Dubai: Despite the many hurdles to tying the knot in the UAE, the number of Filipinos exchanging “I dos” in Dubai has jumped more than three times compared to six years ago, XPRESS has learnt.
This month, 112 couples are set to exchange marriage vows, up from a monthly average of 30 in 2006, based on online and existing records.
“What we do are literally, weekly mass weddings,” said Geronimo Suliguin, vice-consul in Dubai.
“Thirty couples is the ‘normal average’ number we solemnise per week. That is the maximum number we can take, though weekly applicants can go up to 40 couples.”
The consulate opened in January 2005. By mid-2006, it saw an average of only 10 couples tying the knot per week. Today, there’s an estimated 450,000 Filipinos in the Dubai and the northern emirates.
The huge demand means that five or so couples are called in at one time to exchange marriage vows.
On February 7, a week before Valentine’s Day, dressed in an immaculate white flowing gown, Annaliza took the hand of her beau Geraldo in a rather simple marriage ceremony, joined by four other couples in a conference room packed to the brim with their friends and well-wishers.
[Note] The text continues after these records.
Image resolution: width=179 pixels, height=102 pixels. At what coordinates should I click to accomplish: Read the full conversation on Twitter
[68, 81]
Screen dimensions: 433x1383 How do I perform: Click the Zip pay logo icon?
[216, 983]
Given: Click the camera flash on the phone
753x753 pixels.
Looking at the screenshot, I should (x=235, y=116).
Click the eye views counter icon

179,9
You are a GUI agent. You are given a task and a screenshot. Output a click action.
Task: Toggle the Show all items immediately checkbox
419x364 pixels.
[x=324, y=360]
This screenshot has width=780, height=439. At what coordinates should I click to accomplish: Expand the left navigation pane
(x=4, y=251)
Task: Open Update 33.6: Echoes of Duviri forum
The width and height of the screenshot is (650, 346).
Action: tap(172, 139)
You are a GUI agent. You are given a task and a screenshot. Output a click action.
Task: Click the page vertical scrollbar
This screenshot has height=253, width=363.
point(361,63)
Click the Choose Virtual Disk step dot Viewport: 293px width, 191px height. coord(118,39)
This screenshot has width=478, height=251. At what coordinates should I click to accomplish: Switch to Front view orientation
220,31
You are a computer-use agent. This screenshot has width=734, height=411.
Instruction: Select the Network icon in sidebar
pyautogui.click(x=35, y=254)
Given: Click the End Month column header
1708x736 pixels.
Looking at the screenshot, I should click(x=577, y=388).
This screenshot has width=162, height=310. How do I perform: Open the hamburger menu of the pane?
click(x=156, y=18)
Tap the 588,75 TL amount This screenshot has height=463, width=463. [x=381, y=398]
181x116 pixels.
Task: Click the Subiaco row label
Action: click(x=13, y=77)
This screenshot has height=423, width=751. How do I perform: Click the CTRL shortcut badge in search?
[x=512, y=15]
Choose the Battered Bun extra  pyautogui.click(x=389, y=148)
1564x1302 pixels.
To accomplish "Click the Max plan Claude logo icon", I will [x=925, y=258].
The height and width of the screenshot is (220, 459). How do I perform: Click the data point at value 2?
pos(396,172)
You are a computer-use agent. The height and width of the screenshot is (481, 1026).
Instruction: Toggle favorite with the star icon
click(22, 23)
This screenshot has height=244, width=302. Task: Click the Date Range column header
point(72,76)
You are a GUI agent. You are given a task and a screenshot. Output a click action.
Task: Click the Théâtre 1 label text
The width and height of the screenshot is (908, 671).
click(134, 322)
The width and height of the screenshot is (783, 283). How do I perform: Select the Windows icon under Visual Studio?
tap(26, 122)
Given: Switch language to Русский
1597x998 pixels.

It’s a regular scene at the consulate on Thursdays, the end of the UAE work work. Marriages, however, are only solemnised when both parties are Filipino citizens.
Since last year, the consulate has been publishing an online list of couples applying for civil marriages. “It’s a public bulletin to inform everyone so that if someone has evidence of any legal impediment that could prevent a person from signing a marriage contract, they can lodge a complaint and we will take necessary action. But so far, no one has filed a complaint based on our online listing.”
Philippine laws do not allow divorce among its Christian citizens, who constitute about 85 per cent of its 100 million population.